HomeArticlesCade Thomas

The Death of Experimentation

The Incredible Hulk

by Cade Thomas

When I think back on when I first became infatuated with bodybuilding, a smile comes over my face. I had always been impressed by muscular physiques and couldn’t understand why anyone would want to be anything other than “jacked”.

Whichever cartoon character, professional wrestler, or movie star had the craziest physique was the one I rooted for. Pretty much as soon as I was knee deep in puberty I took it upon myself to head out into the garage and start throwing around my dads very modest weight set consisting of 2 dumbbell handles with a few scattered 5 lb and 10 lb plates to add, and a very intimidating pair of 35 lb dumbbells made of cement coated in brown plastic. There was also an extremely rickety universal station that had a chest press and tricep pulldown option.

I remember constructing somewhat of a “routine” but that is probably giving myself too much credit. I took all these exercises I had seen people do in videos or in person through my years and just did them all. Some curls for biceps, pushdowns for triceps, plenty of chest press, side laterals, shrugs, and the god awful beginner must…the side bends.

At first I was too embarrassed to even ask my parents to buy me a muscle magazine because of the oiled up freaks on the front, and thought that people would judge me if they knew I was curious about it. The one thing that strikes me the most about this time was just how excited I was about this new hobby I had found. I wanted to dive into it and experiment with different exercises and uncover every mystery about it piece by piece.

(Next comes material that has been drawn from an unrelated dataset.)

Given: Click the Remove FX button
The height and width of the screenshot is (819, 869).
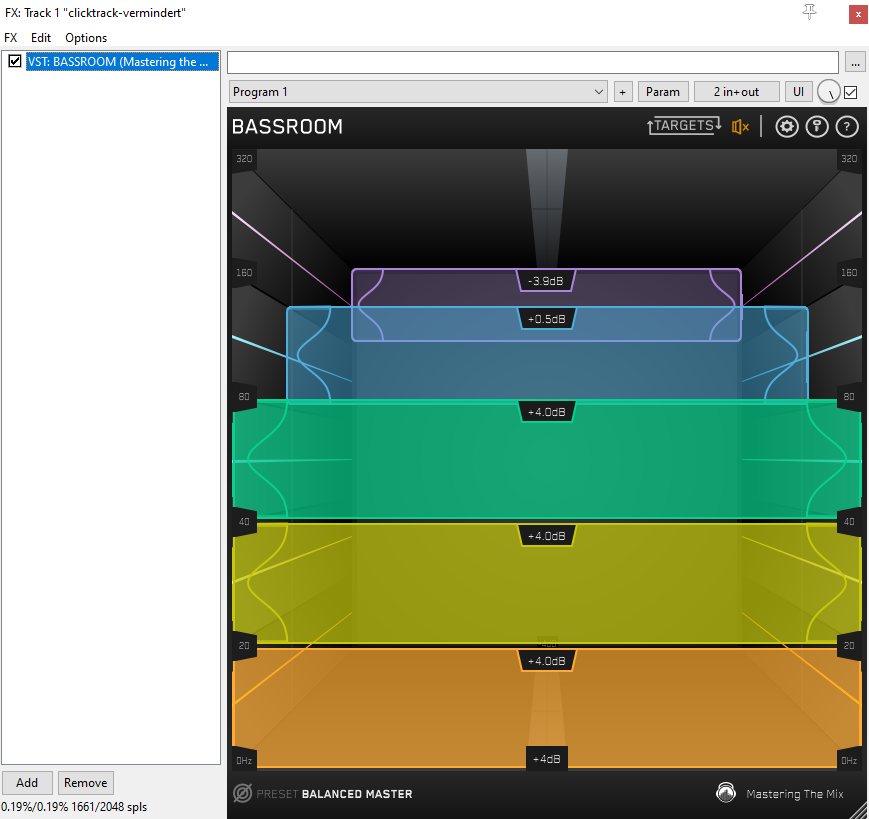Looking at the screenshot, I should [x=86, y=783].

Although I was open to information that could speed up the learning curve, I was way more interested in just DOING it and learning from that. This enthusiasm continued through my mid to late teens when I remember spending hours a day in the school weight room. It got to the point where that was the first place people would look for me if they needed to find me, and although I had gotten fully into reading the magazines and memorizing Arnold’s Encyclopedia I was still very much experimenting on my own and basing my workouts off passion and instinct.

A few others who would flirt with bodybuilding (Not many maintained interest like myself) would make up exercises (some resulted in getting hurt) and challenge each other to bizarre rep schemes or supersets. None of it made any damn sense but it was pure fun and we grew and got stronger.

The internet has killed the chances of many people having the same kind of introduction to bodybuilding that I enjoyed so much. Although it wasn’t quite the “California dream” of moving to Venice and living the mecca lifestyle, my bodybuilding beginnings were built off having fun and I had some amazing memories getting started in the gym. Today people are obsessed with being “in the know” and will refuse to partake in anything that could possibly be rendered bro science.

It seems a lot of these kids would almost rather not work out (at least their profile pics would indicate so) than dare train in a way that is not considered en vogue or backed by recent studies. They spend more time jumping down the throats of anyone who suggests anything contrary to what the latest science might show than they do going into the gym and figuring out their own bodies.

Knowledge and science are fantastic tools for the bodybuilder but sometimes people forget that the human body is a complex thing and everyone reacts a bit differently. The complete disregard for anecdotal evidence is going to stop a lot of people from reaching their potential in the physique department.

What I think this generation will miss out on most is that passionate experimentation that I used to get lost in when I began (which wasn’t that long ago in the grand scheme of things). The respect you develop for your own body’s feedback is infinitely more valuable than the results of a study done on 50 overweight average joes, and the fact that many people feel the opposite way says a lot about the current state of the industry.